* **Source excerpt**:
/---
Leetcode

Pacific Atlantic Water Flow

Approach 1: BFS

  • Time:O(mn)
  • Space:O(mn)

C++

class Solution {
 public:
  vector<vector<int>> pacificAtlantic(vector<vector<int>>& heights) {
    const int m = heights.size();
    const int n = heights[0].size();
    const vector<int> dirs{0, 1, 0, -1, 0};
    vector<vector<int>> ans;
    queue<pair<int, int>> qP;
    queue<pair<int, int>> qA;
    vector<vector<bool>> seenP(m, vector<bool>(n));
    vector<vector<bool>> seenA(m, vector<bool>(n));

    auto bfs = [&](queue<pair<int, int>>& q, vector<vector<bool>>& seen) {
      while (!q.empty()) {
        const auto [i, j] = q.front();
        q.pop();
        const int h = heights[i][j];
        for (int k = 0; k < 4; ++k) {
          const int x = i + dirs[k];
          const int y = j + dirs[k + 1];
          if (x < 0 || x == m || y < 0 || y == n)
            continue;
          if (seen[x][y] || heights[x][y] < h)
            continue;
          q.emplace(x, y);
          seen[x][y] = true;
        }
      }
    };

    for (int i = 0; i < m; ++i) {
      qP.emplace(i, 0);
      qA.emplace(i, n - 1);
      seenP[i][0] = true;
      seenA[i][n - 1] = true;
    }

    for (int j = 0; j < n; ++j) {
      qP.emplace(0, j);
      qA.emplace(m - 1, j);
      seenP[0][j] = true;
      seenA[m - 1][j] = true;
    }

    bfs(qP, seenP);
    bfs(qA, seenA);

    for (int i = 0; i < m; ++i)
      for (int j = 0; j < n; ++j)
        if (seenP[i][j] && seenA[i][j])
\---
Screen grounding examples:
/---
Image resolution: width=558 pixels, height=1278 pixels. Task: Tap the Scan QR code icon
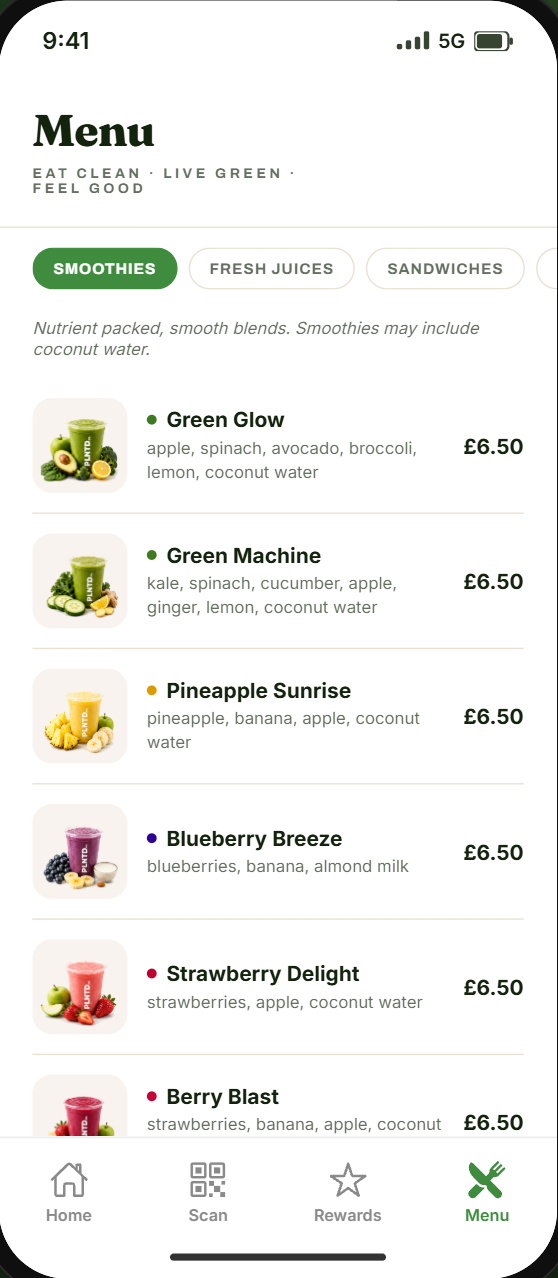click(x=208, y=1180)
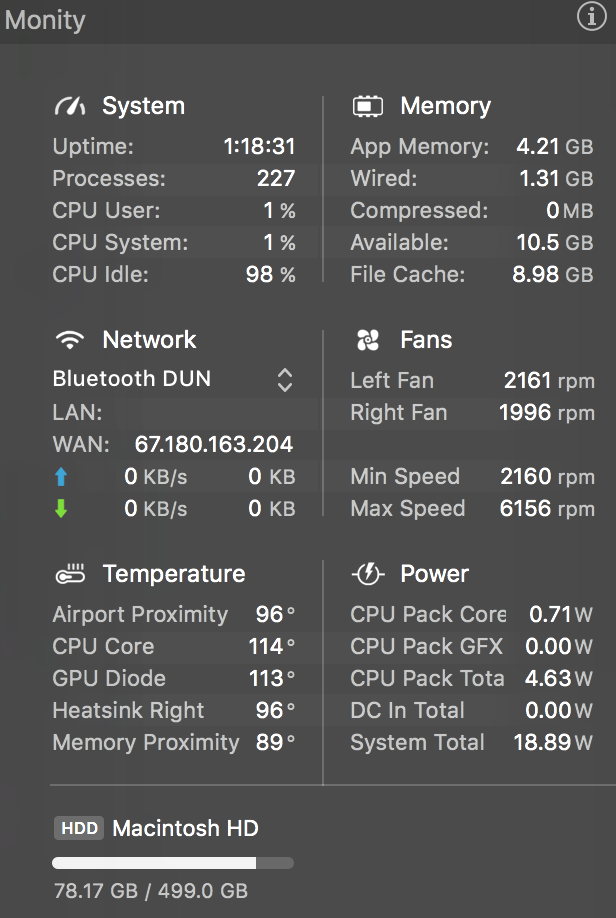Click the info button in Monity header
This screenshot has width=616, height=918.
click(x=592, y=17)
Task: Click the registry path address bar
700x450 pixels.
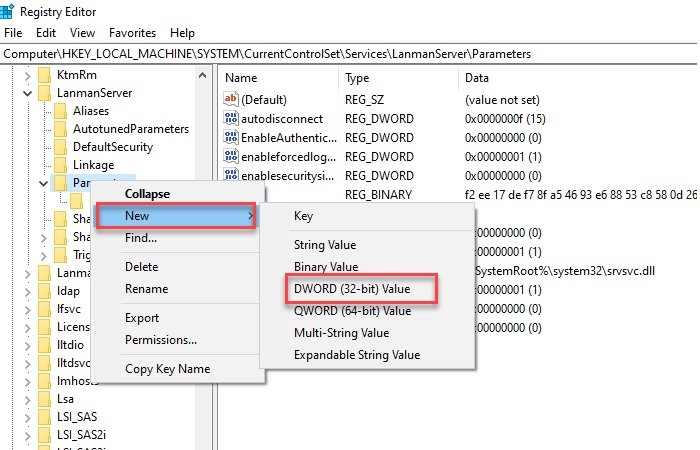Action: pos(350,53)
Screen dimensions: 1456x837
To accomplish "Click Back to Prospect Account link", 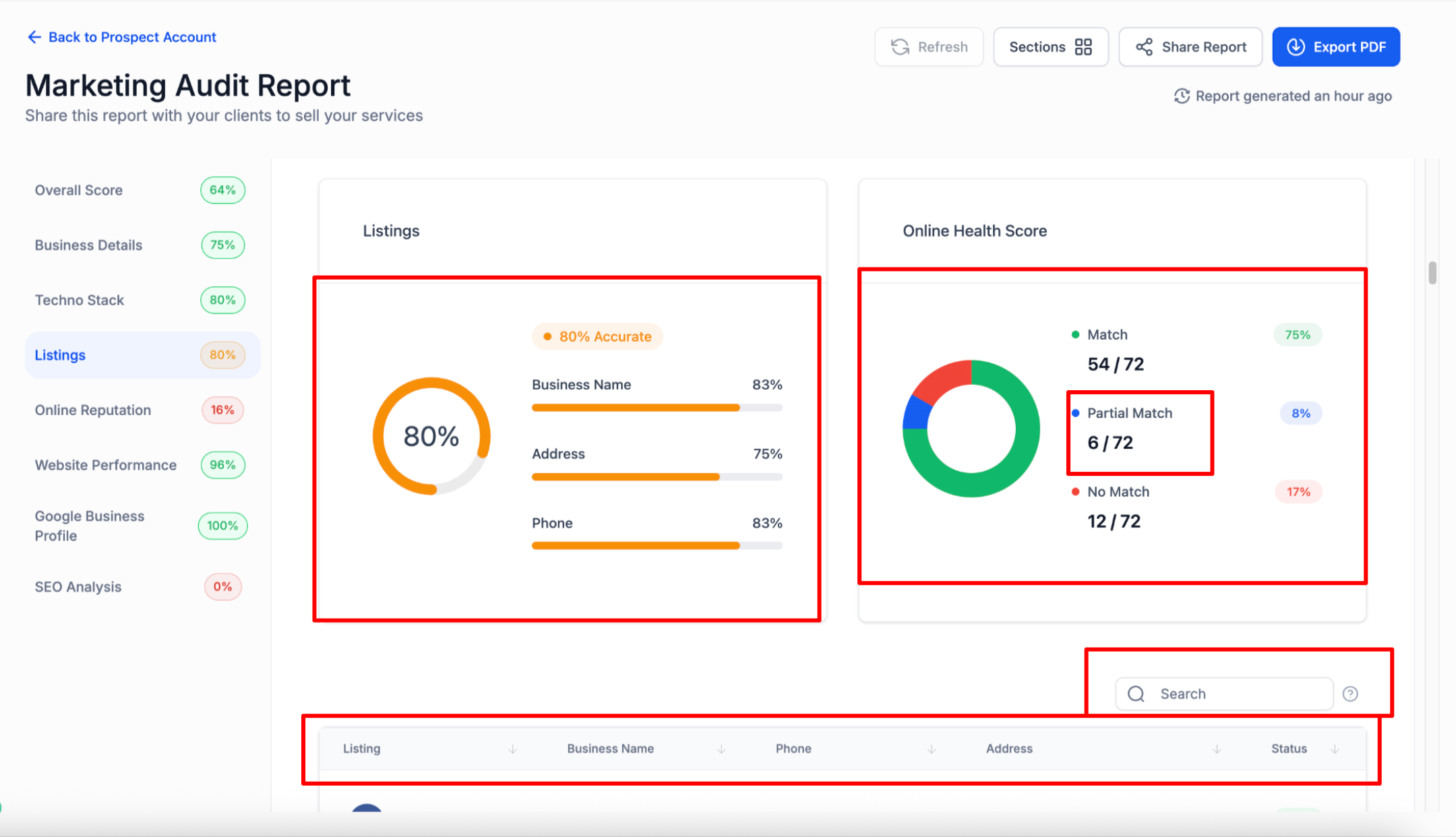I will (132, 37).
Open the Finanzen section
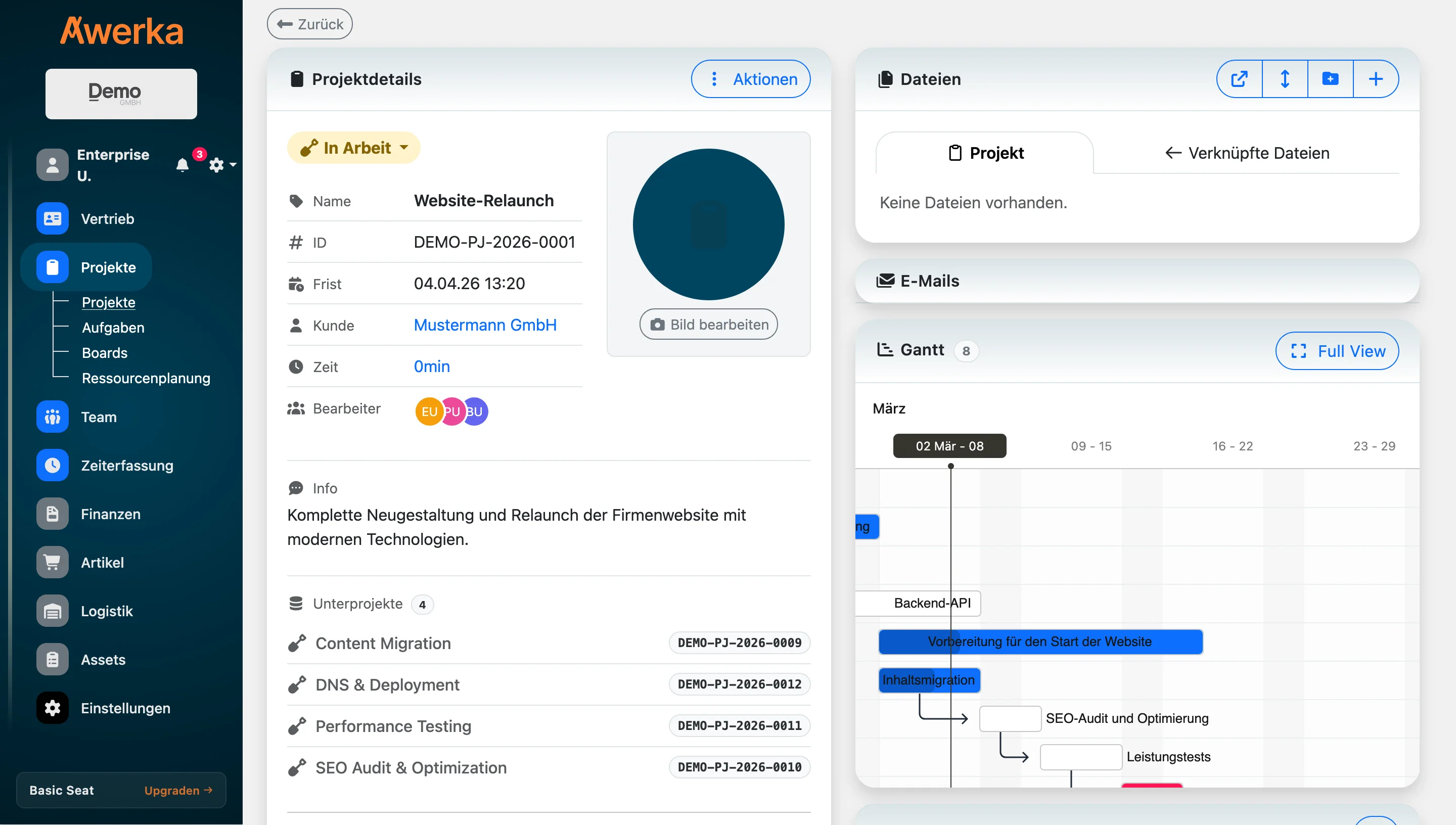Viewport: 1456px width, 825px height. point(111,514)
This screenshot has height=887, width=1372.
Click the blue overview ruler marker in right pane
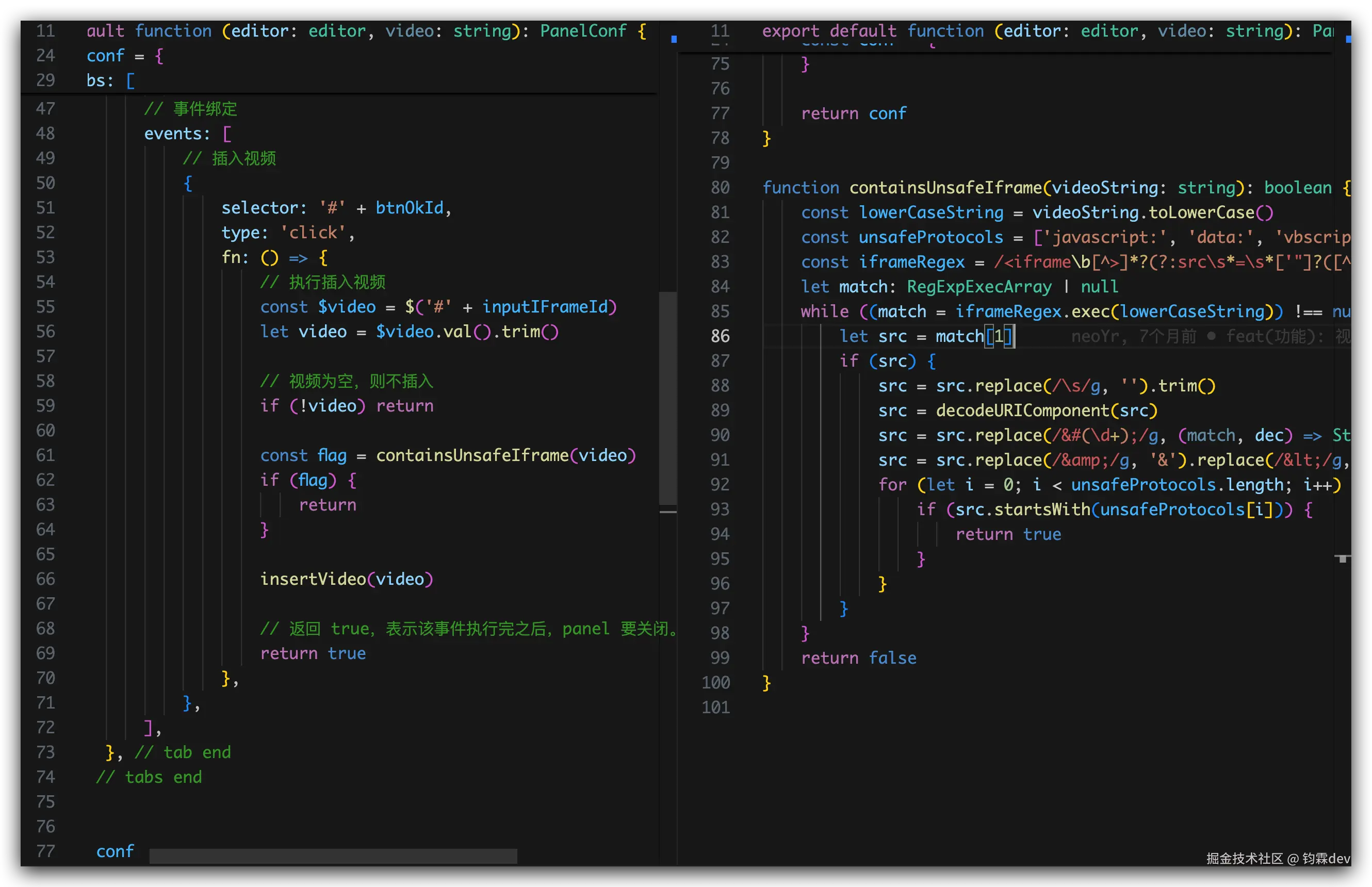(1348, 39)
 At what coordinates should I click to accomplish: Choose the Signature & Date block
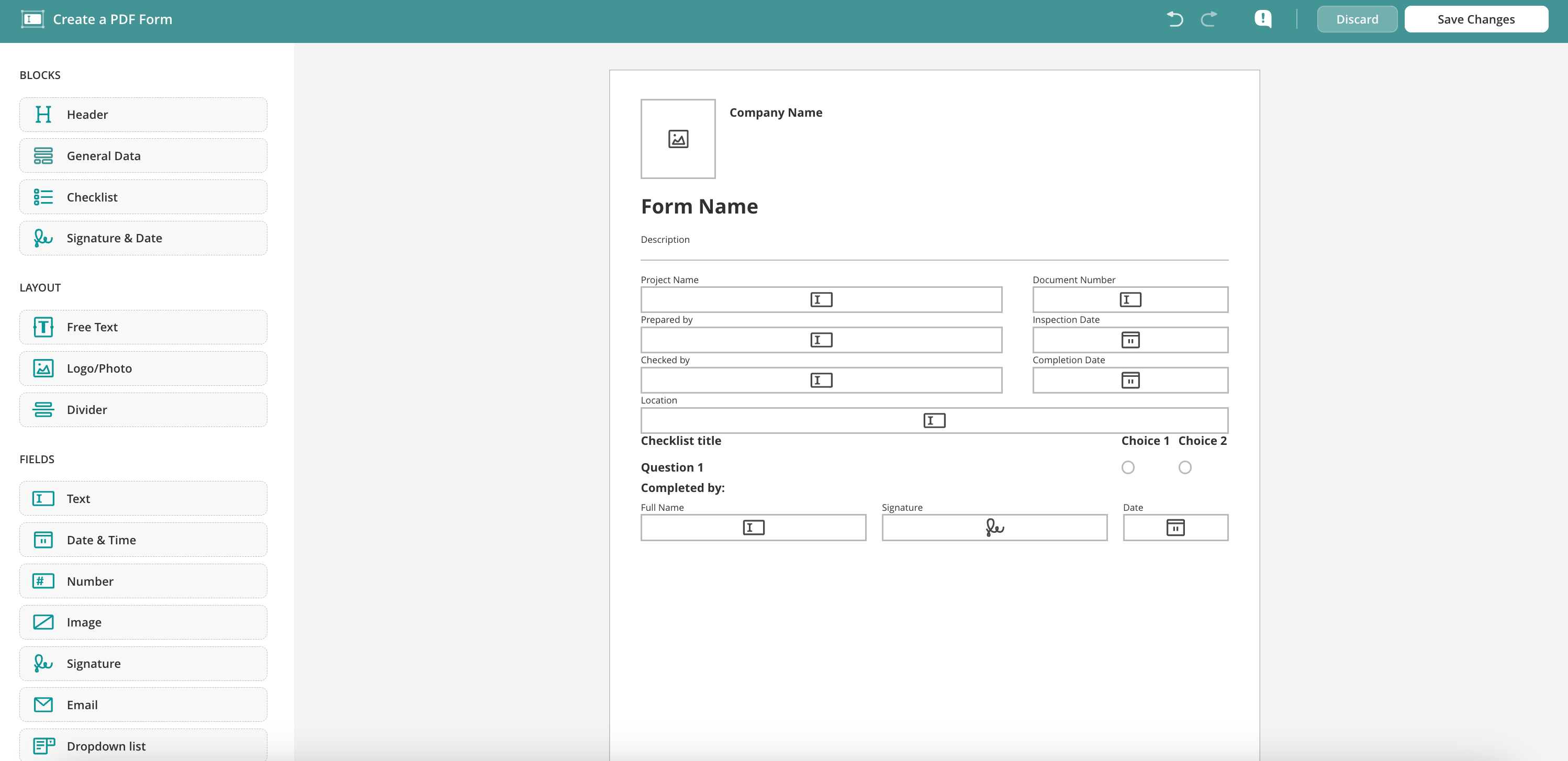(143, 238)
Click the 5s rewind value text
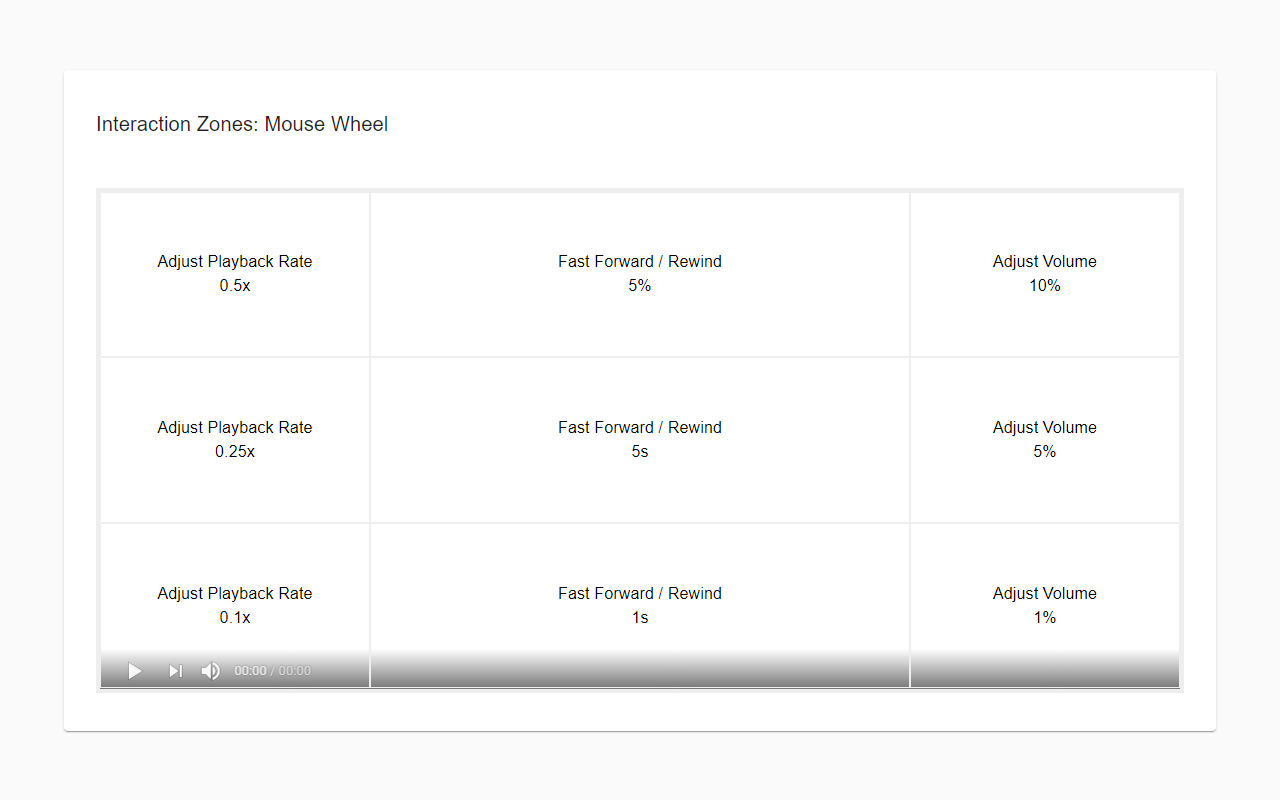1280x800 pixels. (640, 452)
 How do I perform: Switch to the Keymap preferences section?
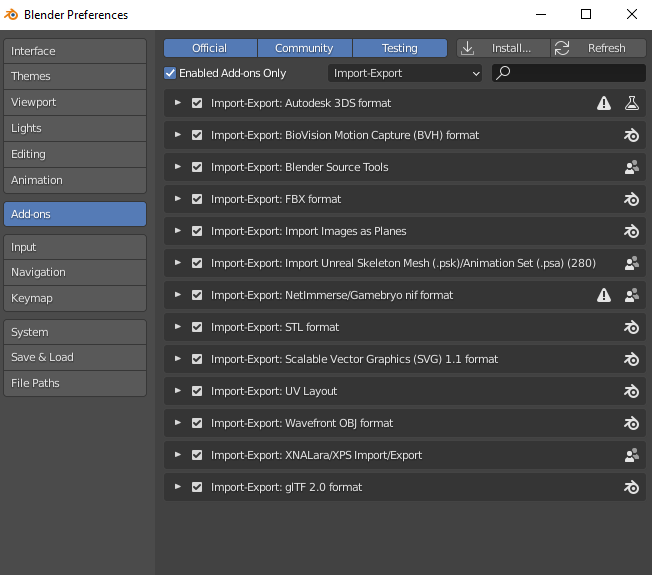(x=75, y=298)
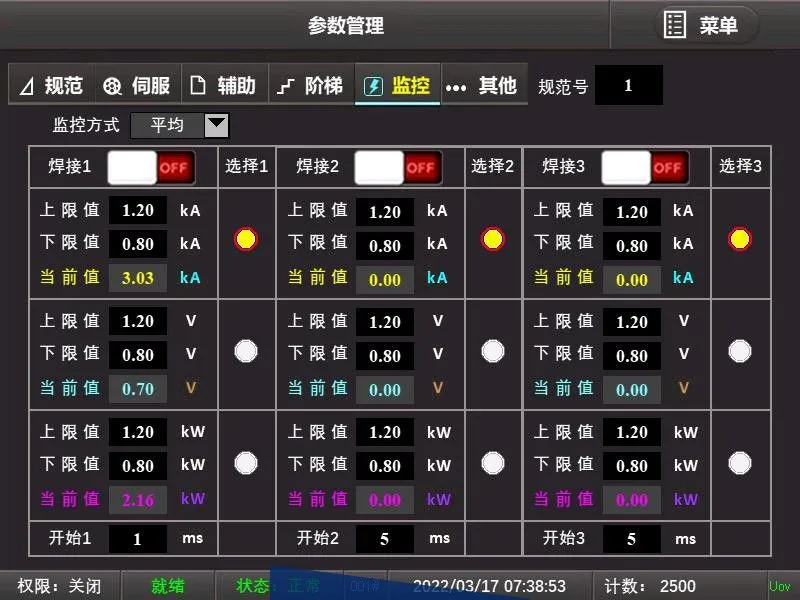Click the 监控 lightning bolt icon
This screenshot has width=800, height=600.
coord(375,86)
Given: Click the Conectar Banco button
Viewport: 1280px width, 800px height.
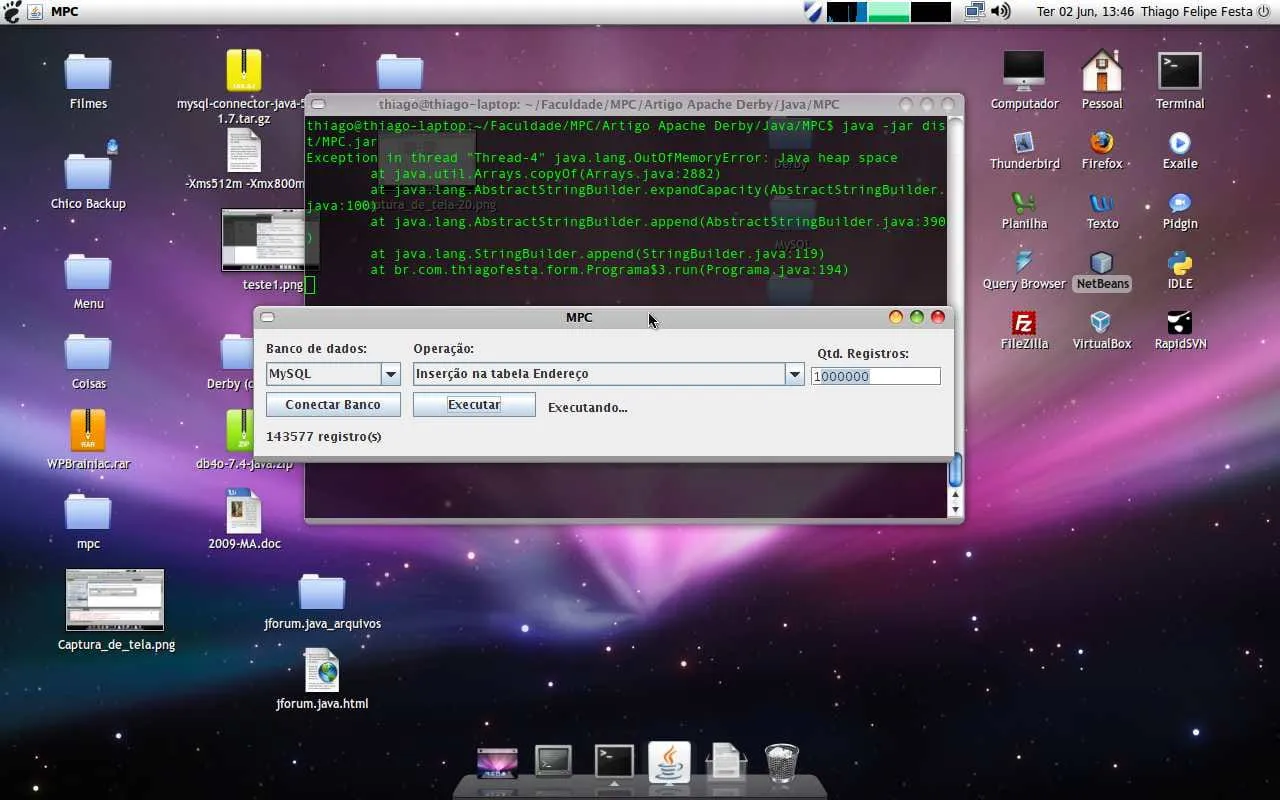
\---
* **Challenges**:
a - In the Pacific Atlantic Water Flow solution, what time complexity is given for Approach 1?
b - Translate the C++ statement "const int n = heights[0].size();" from the Pacific Atlantic Water Flow solution into Python.

* **Responses per task**:
a - O(mn)

b - n = len(heights[0])